Le ministère d’État pour le Développement administratif (OMSAR) a pris l’initiative d’envoyer récemment des messages aux Libanais pour les convier à un sondage dans le cadre du programme «Réforme des administrations et des institutions de l’État 2030».
L’échéancier annoncé apparaît particulièrement ambitieux, et rien ne garantit que l’État sera réellement en mesure d’atteindre ces objectifs dans un délai aussi resserré.
Mais au-delà du calendrier, c’est la pertinence même de la démarche qui interpelle. Les réponses aux questions posées semblent aller de soi, au point qu’on peut légitimement se demander s’il était nécessaire de mobiliser un sondage pour les obtenir. L’État libanais, à travers ses institutions, continue de fonctionner d’une manière à la fois déroutante et paradoxale, se maintenant à flot malgré des dysfonctionnements structurels profonds.
Le questionnaire interroge notamment les citoyens sur la facilité d’accomplir leurs démarches administratives, alors même que des millions de dossiers demeurent en souffrance. Rares sont les Libanais qui ne se heurtent pas à une procédure bloquée. L’exemple le plus parlant reste l’indisponibilité, depuis des mois, des cartes grises pour les propriétaires de véhicules neufs.
Le sondage interroge également les citoyens sur leur satisfaction quant aux délais de traitement, à la coopération des fonctionnaires, à l’accessibilité des responsables concernés, ou encore aux réformes censées améliorer leur expérience avec les services publics.
Or, quelles que soient la méthode ou la formulation retenues, nul besoin d’attendre les résultats pour en deviner la teneur. Le fonctionnement des administrations publiques est connu de tous, et surtout vécu au quotidien.
Le mal est plus profond: l’administration ressemble à l’État lui-même. Des bâtiments vétustes et impersonnels, des agents souvent désabusés, un déficit manifeste de clarté dans les procédures. Obtenir une simple information relève parfois du parcours du combattant, le citoyen devant multiplier les démarches et les interlocuteurs avant d’espérer une réponse.
Pourtant, nombre de ces dysfonctionnements pourraient être corrigés si l’État faisait preuve d’une réelle volonté de modernisation. Une transition numérique ambitieuse, fondée sur des services administratifs dématérialisés, permettrait d’alléger les files d’attente, de limiter les marges de corruption et de réduire considérablement les retards dans le traitement des dossiers.

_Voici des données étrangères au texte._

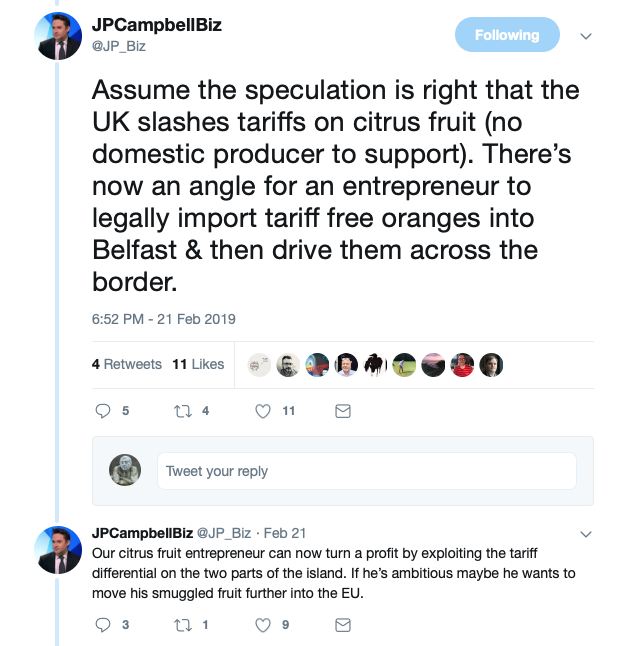Viewport: 624px width, 646px height.
Task: Open red-shirted liker's avatar
Action: point(462,365)
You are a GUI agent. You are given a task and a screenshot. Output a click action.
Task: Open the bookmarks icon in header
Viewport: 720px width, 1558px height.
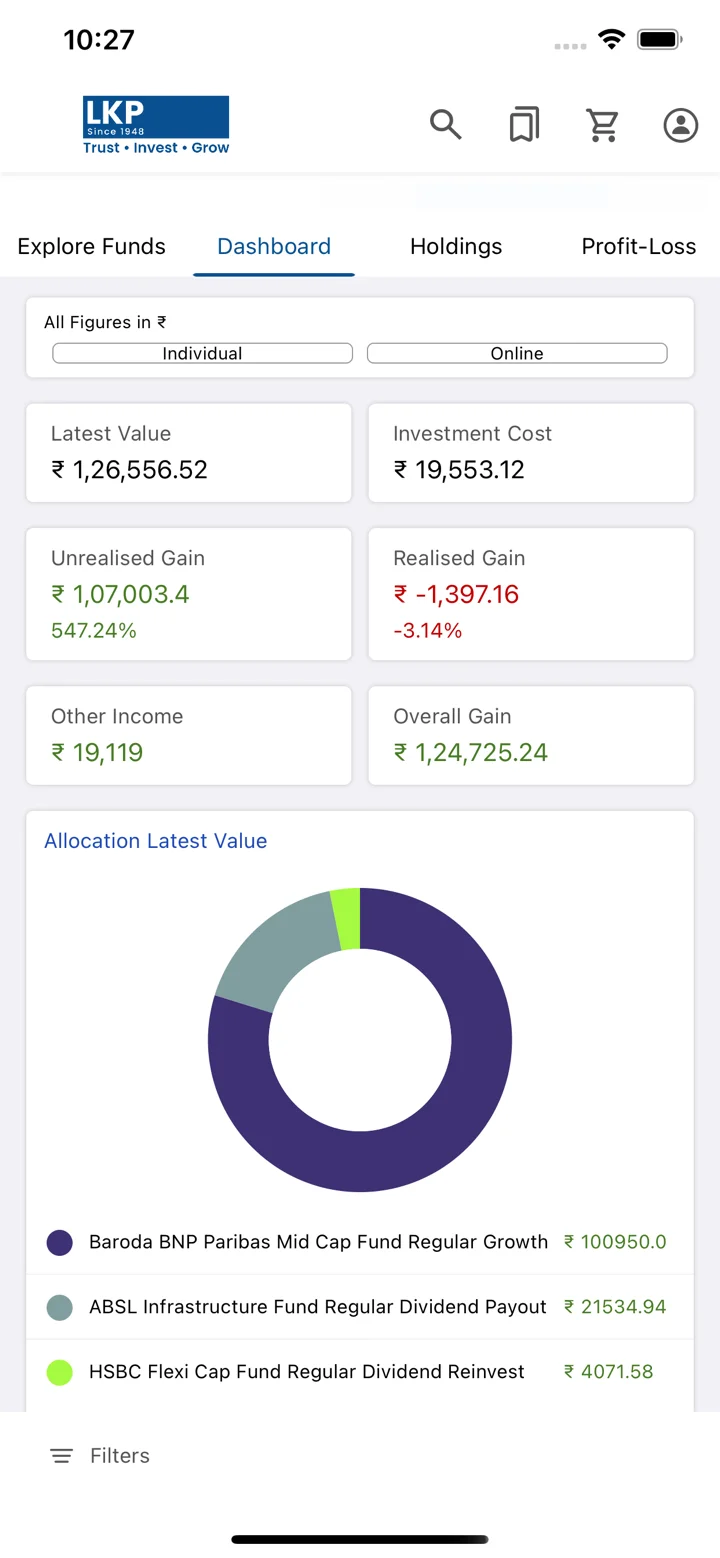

Si chaque ministère disposait d’une application ou d’une plateforme électronique performante, à l’instar des opérateurs de télécommunications, des entreprises privées ou des banques, le citoyen n’aurait même plus à s’exprimer sur la qualité du service rendu. Celui-ci deviendrait mesurable, traçable et encadré par des procédures claires, standardisées et transparentes.
Il n’est nul besoin de sonder l’opinion des citoyens sur l’État: elle est connue, éprouvée, vécue au quotidien. Ce dont le pays a véritablement besoin, c’est d’un État modernisé et pleinement numérisé, capable d’accompagner les évolutions technologiques et de permettre à chacun d’accomplir ses démarches simplement, sans avoir à supporter les frais de déplacement, les pratiques illicites telles que les pots-de-vin ou d’autres charges inutiles.
Un conseil au ministère: l’opinion publique, la voici. Engagez sans détour la transformation numérique du secteur public, rationalisez les effectifs, simplifiez les procédures et accélérez le traitement des dossiers. Le reste n’est que diversion, et perte de temps.